Start of Supplied material

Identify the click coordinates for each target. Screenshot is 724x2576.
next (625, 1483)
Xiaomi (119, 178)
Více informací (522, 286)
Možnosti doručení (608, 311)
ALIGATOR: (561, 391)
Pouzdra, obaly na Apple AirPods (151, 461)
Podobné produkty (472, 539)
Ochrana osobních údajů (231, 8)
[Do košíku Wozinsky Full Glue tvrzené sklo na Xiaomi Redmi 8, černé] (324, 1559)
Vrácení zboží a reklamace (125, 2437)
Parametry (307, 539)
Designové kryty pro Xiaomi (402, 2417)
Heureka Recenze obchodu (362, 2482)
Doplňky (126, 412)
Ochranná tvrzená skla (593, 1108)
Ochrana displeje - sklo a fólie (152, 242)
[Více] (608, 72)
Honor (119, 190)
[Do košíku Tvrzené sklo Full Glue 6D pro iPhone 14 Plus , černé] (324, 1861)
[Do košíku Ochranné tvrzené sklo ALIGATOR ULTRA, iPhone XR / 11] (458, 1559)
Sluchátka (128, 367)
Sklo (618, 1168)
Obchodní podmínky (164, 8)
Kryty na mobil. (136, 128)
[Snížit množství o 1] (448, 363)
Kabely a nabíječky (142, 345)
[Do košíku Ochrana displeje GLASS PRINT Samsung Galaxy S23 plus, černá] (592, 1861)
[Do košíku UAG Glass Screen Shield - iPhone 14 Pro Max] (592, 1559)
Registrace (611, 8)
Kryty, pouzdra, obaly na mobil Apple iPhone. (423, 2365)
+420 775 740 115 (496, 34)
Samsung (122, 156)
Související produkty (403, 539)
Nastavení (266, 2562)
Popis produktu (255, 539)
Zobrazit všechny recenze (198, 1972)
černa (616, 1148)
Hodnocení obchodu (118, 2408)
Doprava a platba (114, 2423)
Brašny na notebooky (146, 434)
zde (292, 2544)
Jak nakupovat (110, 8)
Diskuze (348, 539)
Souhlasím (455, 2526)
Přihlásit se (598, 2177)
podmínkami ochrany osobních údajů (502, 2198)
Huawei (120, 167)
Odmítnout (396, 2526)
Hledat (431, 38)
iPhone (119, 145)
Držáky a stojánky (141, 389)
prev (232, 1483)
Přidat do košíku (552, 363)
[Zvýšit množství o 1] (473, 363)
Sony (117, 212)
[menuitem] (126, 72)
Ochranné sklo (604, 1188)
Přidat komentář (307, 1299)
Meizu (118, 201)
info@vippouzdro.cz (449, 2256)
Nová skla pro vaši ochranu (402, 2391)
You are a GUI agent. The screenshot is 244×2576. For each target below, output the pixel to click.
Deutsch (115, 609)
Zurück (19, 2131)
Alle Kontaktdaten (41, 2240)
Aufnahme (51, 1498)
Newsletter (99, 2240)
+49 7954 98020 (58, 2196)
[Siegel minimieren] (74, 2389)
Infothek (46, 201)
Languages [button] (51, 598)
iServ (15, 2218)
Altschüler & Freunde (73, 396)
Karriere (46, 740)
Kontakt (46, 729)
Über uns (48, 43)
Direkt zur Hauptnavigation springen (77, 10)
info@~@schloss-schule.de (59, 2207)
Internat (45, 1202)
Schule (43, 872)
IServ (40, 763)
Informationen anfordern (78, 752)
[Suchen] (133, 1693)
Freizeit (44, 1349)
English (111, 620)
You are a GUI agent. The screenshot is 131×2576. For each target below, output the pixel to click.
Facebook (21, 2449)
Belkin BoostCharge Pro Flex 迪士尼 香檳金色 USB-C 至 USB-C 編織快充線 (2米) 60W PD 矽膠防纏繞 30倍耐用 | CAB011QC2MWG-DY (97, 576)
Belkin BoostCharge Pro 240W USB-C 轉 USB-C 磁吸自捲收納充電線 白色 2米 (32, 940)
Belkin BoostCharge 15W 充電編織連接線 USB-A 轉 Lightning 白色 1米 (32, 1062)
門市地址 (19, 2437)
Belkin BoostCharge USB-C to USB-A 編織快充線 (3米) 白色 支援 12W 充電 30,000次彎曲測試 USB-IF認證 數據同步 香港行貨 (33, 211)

End of Supplied material

→ Activity
Produce only the lines from the line containing "Vrácení zboží a reklamace (125, 2437)" through the line containing "[Do košíku Tvrzené", inclusive of both, exactly as they stand in the entries above.

→ Finished exercise
Vrácení zboží a reklamace (125, 2437)
Parametry (307, 539)
Designové kryty pro Xiaomi (402, 2417)
Heureka Recenze obchodu (362, 2482)
Doplňky (126, 412)
Ochranná tvrzená skla (593, 1108)
Ochrana displeje - sklo a fólie (152, 242)
[Více] (608, 72)
Honor (119, 190)
[Do košíku Tvrzené sklo Full Glue 6D pro iPhone 14 Plus , černé] (324, 1861)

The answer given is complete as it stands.